Your goal: This exercise asks for every line of the material that contains the word "agent".

Input material:

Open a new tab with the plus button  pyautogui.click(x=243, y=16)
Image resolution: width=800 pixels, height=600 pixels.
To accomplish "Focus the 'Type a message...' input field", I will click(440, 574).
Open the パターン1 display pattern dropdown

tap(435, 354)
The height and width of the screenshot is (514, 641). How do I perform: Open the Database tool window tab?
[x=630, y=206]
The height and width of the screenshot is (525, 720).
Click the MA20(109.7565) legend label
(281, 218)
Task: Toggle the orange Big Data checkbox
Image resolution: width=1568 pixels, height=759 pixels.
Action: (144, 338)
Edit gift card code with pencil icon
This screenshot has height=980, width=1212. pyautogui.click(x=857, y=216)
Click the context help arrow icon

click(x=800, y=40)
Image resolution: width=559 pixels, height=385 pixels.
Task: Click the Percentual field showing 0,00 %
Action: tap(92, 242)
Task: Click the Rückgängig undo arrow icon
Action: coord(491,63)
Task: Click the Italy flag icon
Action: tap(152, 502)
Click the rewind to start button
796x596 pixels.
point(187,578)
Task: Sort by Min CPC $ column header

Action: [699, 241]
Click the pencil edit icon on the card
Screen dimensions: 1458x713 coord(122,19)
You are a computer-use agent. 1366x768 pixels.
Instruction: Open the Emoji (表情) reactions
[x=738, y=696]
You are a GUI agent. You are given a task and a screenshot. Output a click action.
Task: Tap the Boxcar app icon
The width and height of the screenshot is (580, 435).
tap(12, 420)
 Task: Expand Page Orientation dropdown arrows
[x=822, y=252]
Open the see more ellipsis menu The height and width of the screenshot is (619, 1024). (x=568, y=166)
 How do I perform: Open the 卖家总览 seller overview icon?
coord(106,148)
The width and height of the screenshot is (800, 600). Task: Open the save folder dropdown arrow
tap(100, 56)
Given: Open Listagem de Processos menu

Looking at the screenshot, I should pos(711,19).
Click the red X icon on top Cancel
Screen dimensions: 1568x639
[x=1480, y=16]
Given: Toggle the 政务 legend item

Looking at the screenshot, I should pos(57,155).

Result for this task:
You are a computer-use agent. 1366x768 pixels.
You are a GUI agent. You are given a task and a screenshot. Output a click action.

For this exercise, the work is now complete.